## PROBLEM REQUIREMENTS
Word for word, set down the entries that follow.

Stored data
::::::::
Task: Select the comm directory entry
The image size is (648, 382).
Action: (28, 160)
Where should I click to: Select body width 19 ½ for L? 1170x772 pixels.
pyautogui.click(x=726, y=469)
::::::::
## EXPECTED ANSWER
Task: Select the comm directory entry
The image size is (648, 382).
Action: (28, 160)
Where should I click to: Select body width 19 ½ for L? 1170x772 pixels.
pyautogui.click(x=726, y=469)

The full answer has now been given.